Aim of the task => Copy every line of the records below exactly, with nothing added or left out.

**** Information given

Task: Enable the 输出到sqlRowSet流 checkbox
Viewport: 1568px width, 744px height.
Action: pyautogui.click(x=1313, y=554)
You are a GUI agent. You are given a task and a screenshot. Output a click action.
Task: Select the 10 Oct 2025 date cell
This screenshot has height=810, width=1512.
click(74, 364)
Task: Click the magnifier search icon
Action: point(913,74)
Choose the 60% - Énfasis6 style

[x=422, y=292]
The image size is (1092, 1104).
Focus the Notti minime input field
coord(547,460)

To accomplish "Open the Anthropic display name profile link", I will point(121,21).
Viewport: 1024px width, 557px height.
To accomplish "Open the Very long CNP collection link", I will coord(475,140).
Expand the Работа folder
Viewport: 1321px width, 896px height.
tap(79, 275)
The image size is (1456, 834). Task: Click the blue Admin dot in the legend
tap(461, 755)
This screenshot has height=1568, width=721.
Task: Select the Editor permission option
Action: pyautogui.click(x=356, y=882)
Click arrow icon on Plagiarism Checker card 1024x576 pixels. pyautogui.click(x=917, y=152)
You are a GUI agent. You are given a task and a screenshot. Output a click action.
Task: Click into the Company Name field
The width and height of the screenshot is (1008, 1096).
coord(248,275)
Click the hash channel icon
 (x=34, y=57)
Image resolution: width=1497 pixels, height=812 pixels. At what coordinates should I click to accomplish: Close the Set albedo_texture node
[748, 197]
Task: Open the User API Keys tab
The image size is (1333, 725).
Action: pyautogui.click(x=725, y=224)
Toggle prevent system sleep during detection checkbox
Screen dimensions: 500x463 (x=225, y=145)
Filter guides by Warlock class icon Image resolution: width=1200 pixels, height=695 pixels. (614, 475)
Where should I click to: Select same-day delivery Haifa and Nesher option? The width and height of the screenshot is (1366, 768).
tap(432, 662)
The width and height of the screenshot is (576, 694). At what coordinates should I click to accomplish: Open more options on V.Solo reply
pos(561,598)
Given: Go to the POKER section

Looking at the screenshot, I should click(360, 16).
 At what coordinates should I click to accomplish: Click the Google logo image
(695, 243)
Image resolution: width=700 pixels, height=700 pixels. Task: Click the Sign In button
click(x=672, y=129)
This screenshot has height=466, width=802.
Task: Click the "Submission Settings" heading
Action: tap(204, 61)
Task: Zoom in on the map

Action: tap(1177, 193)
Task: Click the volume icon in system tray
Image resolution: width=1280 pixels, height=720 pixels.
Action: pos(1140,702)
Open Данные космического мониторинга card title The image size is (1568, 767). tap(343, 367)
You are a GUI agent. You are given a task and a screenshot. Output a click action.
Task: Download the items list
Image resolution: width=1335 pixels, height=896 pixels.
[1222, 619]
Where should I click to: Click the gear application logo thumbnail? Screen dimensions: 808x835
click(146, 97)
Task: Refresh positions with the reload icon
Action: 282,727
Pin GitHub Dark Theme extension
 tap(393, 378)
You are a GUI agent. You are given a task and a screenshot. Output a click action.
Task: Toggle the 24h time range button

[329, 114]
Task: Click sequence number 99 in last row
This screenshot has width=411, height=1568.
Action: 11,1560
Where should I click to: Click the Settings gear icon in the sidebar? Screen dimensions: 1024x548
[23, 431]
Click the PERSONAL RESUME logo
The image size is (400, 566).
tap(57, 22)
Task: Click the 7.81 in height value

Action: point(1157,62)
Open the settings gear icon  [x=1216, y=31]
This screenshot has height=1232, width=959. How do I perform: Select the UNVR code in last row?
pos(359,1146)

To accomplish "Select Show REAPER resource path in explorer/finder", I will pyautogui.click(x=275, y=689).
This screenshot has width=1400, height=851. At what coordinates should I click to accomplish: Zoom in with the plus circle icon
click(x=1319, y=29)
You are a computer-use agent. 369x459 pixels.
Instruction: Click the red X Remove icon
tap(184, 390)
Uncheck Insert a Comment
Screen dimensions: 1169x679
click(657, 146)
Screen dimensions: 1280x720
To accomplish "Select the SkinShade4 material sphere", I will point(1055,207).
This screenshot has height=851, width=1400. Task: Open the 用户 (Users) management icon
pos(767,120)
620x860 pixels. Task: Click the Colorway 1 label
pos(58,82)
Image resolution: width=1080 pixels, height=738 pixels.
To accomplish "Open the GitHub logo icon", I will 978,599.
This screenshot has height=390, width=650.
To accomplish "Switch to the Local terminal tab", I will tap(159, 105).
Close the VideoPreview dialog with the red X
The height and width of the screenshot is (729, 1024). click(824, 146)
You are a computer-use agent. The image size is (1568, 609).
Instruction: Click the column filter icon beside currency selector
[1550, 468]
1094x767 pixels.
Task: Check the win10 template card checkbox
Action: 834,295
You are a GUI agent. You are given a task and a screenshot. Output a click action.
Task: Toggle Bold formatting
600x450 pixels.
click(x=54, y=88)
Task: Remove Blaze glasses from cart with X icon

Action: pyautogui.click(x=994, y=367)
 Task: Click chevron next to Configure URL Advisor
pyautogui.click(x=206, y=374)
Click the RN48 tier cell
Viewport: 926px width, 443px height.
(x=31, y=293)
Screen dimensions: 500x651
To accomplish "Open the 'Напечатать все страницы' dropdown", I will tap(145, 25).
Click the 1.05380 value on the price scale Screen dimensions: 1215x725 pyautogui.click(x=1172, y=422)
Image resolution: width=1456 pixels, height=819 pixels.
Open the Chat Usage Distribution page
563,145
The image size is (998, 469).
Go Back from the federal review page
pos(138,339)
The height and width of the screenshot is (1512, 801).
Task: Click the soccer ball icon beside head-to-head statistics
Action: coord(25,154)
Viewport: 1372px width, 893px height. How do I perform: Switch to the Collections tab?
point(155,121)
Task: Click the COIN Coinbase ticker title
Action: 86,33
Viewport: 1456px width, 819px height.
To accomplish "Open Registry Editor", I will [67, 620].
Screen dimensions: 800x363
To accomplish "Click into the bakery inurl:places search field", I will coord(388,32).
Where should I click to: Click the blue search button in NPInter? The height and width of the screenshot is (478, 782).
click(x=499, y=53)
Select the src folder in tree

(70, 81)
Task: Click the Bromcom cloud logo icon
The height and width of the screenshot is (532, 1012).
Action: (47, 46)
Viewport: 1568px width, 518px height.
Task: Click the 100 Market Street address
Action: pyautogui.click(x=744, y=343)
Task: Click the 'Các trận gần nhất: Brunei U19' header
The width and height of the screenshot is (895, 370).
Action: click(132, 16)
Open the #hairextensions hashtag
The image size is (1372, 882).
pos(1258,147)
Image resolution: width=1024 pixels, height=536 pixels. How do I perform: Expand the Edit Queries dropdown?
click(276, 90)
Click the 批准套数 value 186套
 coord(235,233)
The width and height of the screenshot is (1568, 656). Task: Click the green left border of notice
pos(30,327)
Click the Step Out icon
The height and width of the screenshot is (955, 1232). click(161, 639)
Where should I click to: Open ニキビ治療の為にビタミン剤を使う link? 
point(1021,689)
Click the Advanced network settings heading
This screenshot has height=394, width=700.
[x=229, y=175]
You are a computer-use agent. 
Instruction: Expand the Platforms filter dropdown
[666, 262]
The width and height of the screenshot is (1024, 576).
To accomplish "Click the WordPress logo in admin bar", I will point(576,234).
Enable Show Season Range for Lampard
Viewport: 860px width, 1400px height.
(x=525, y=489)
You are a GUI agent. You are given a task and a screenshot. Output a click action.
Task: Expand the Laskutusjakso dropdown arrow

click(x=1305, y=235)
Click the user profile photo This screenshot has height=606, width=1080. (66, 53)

********

Correct response =>
Task: Enable the 输出到sqlRowSet流 checkbox
Viewport: 1568px width, 744px height.
Action: pyautogui.click(x=1313, y=554)
You are a GUI agent. You are given a task and a screenshot. Output a click action.
Task: Select the 10 Oct 2025 date cell
This screenshot has height=810, width=1512.
click(74, 364)
Task: Click the magnifier search icon
Action: point(913,74)
Choose the 60% - Énfasis6 style

[x=422, y=292]
The image size is (1092, 1104).
Focus the Notti minime input field
coord(547,460)

To accomplish "Open the Anthropic display name profile link", I will point(121,21).
Viewport: 1024px width, 557px height.
To accomplish "Open the Very long CNP collection link", I will coord(475,140).
Expand the Работа folder
Viewport: 1321px width, 896px height.
tap(79, 275)
The image size is (1456, 834). Task: Click the blue Admin dot in the legend
tap(461, 755)
This screenshot has height=1568, width=721.
Task: Select the Editor permission option
Action: pyautogui.click(x=356, y=882)
Click arrow icon on Plagiarism Checker card 1024x576 pixels. pyautogui.click(x=917, y=152)
You are a GUI agent. You are given a task and a screenshot. Output a click action.
Task: Click into the Company Name field
The width and height of the screenshot is (1008, 1096).
coord(248,275)
Click the hash channel icon
 (x=34, y=57)
Image resolution: width=1497 pixels, height=812 pixels. At what coordinates should I click to accomplish: Close the Set albedo_texture node
[748, 197]
Task: Open the User API Keys tab
The image size is (1333, 725).
Action: pyautogui.click(x=725, y=224)
Toggle prevent system sleep during detection checkbox
Screen dimensions: 500x463 (x=225, y=145)
Filter guides by Warlock class icon Image resolution: width=1200 pixels, height=695 pixels. (614, 475)
Where should I click to: Select same-day delivery Haifa and Nesher option? The width and height of the screenshot is (1366, 768).
tap(432, 662)
The width and height of the screenshot is (576, 694). At what coordinates should I click to accomplish: Open more options on V.Solo reply
pos(561,598)
Given: Go to the POKER section

Looking at the screenshot, I should click(360, 16).
 At what coordinates should I click to accomplish: Click the Google logo image
(695, 243)
Image resolution: width=700 pixels, height=700 pixels. Task: Click the Sign In button
click(x=672, y=129)
This screenshot has height=466, width=802.
Task: Click the "Submission Settings" heading
Action: tap(204, 61)
Task: Zoom in on the map

Action: tap(1177, 193)
Task: Click the volume icon in system tray
Image resolution: width=1280 pixels, height=720 pixels.
Action: pos(1140,702)
Open Данные космического мониторинга card title The image size is (1568, 767). tap(343, 367)
You are a GUI agent. You are given a task and a screenshot. Output a click action.
Task: Download the items list
Image resolution: width=1335 pixels, height=896 pixels.
[1222, 619]
Where should I click to: Click the gear application logo thumbnail? Screen dimensions: 808x835
click(146, 97)
Task: Refresh positions with the reload icon
Action: 282,727
Pin GitHub Dark Theme extension
 tap(393, 378)
You are a GUI agent. You are given a task and a screenshot. Output a click action.
Task: Toggle the 24h time range button

[329, 114]
Task: Click sequence number 99 in last row
This screenshot has width=411, height=1568.
Action: 11,1560
Where should I click to: Click the Settings gear icon in the sidebar? Screen dimensions: 1024x548
[23, 431]
Click the PERSONAL RESUME logo
The image size is (400, 566).
tap(57, 22)
Task: Click the 7.81 in height value

Action: point(1157,62)
Open the settings gear icon  [x=1216, y=31]
This screenshot has height=1232, width=959. How do I perform: Select the UNVR code in last row?
pos(359,1146)

To accomplish "Select Show REAPER resource path in explorer/finder", I will pyautogui.click(x=275, y=689).
This screenshot has width=1400, height=851. At what coordinates should I click to accomplish: Zoom in with the plus circle icon
click(x=1319, y=29)
You are a computer-use agent. 369x459 pixels.
Instruction: Click the red X Remove icon
tap(184, 390)
Uncheck Insert a Comment
Screen dimensions: 1169x679
click(657, 146)
Screen dimensions: 1280x720
To accomplish "Select the SkinShade4 material sphere", I will point(1055,207).
This screenshot has height=851, width=1400. Task: Open the 用户 (Users) management icon
pos(767,120)
620x860 pixels. Task: Click the Colorway 1 label
pos(58,82)
Image resolution: width=1080 pixels, height=738 pixels.
To accomplish "Open the GitHub logo icon", I will 978,599.
This screenshot has height=390, width=650.
To accomplish "Switch to the Local terminal tab", I will tap(159, 105).
Close the VideoPreview dialog with the red X
The height and width of the screenshot is (729, 1024). click(824, 146)
You are a computer-use agent. The image size is (1568, 609).
Instruction: Click the column filter icon beside currency selector
[1550, 468]
1094x767 pixels.
Task: Check the win10 template card checkbox
Action: 834,295
You are a GUI agent. You are given a task and a screenshot. Output a click action.
Task: Toggle Bold formatting
600x450 pixels.
click(x=54, y=88)
Task: Remove Blaze glasses from cart with X icon

Action: pyautogui.click(x=994, y=367)
 Task: Click chevron next to Configure URL Advisor
pyautogui.click(x=206, y=374)
Click the RN48 tier cell
Viewport: 926px width, 443px height.
(x=31, y=293)
Screen dimensions: 500x651
To accomplish "Open the 'Напечатать все страницы' dropdown", I will tap(145, 25).
Click the 1.05380 value on the price scale Screen dimensions: 1215x725 pyautogui.click(x=1172, y=422)
Image resolution: width=1456 pixels, height=819 pixels.
Open the Chat Usage Distribution page
563,145
The image size is (998, 469).
Go Back from the federal review page
pos(138,339)
The height and width of the screenshot is (1512, 801).
Task: Click the soccer ball icon beside head-to-head statistics
Action: coord(25,154)
Viewport: 1372px width, 893px height. How do I perform: Switch to the Collections tab?
point(155,121)
Task: Click the COIN Coinbase ticker title
Action: 86,33
Viewport: 1456px width, 819px height.
To accomplish "Open Registry Editor", I will [67, 620].
Screen dimensions: 800x363
To accomplish "Click into the bakery inurl:places search field", I will coord(388,32).
Where should I click to: Click the blue search button in NPInter? The height and width of the screenshot is (478, 782).
click(x=499, y=53)
Select the src folder in tree

(70, 81)
Task: Click the Bromcom cloud logo icon
The height and width of the screenshot is (532, 1012).
Action: (47, 46)
Viewport: 1568px width, 518px height.
Task: Click the 100 Market Street address
Action: pyautogui.click(x=744, y=343)
Task: Click the 'Các trận gần nhất: Brunei U19' header
The width and height of the screenshot is (895, 370).
Action: click(132, 16)
Open the #hairextensions hashtag
The image size is (1372, 882).
pos(1258,147)
Image resolution: width=1024 pixels, height=536 pixels. How do I perform: Expand the Edit Queries dropdown?
click(276, 90)
Click the 批准套数 value 186套
 coord(235,233)
The width and height of the screenshot is (1568, 656). Task: Click the green left border of notice
pos(30,327)
Click the Step Out icon
The height and width of the screenshot is (955, 1232). click(161, 639)
Where should I click to: Open ニキビ治療の為にビタミン剤を使う link? 
point(1021,689)
Click the Advanced network settings heading
This screenshot has height=394, width=700.
[x=229, y=175]
You are a computer-use agent. 
Instruction: Expand the Platforms filter dropdown
[666, 262]
The width and height of the screenshot is (1024, 576).
To accomplish "Click the WordPress logo in admin bar", I will point(576,234).
Enable Show Season Range for Lampard
Viewport: 860px width, 1400px height.
(x=525, y=489)
You are a GUI agent. You are given a task and a screenshot. Output a click action.
Task: Expand the Laskutusjakso dropdown arrow

click(x=1305, y=235)
Click the user profile photo This screenshot has height=606, width=1080. (66, 53)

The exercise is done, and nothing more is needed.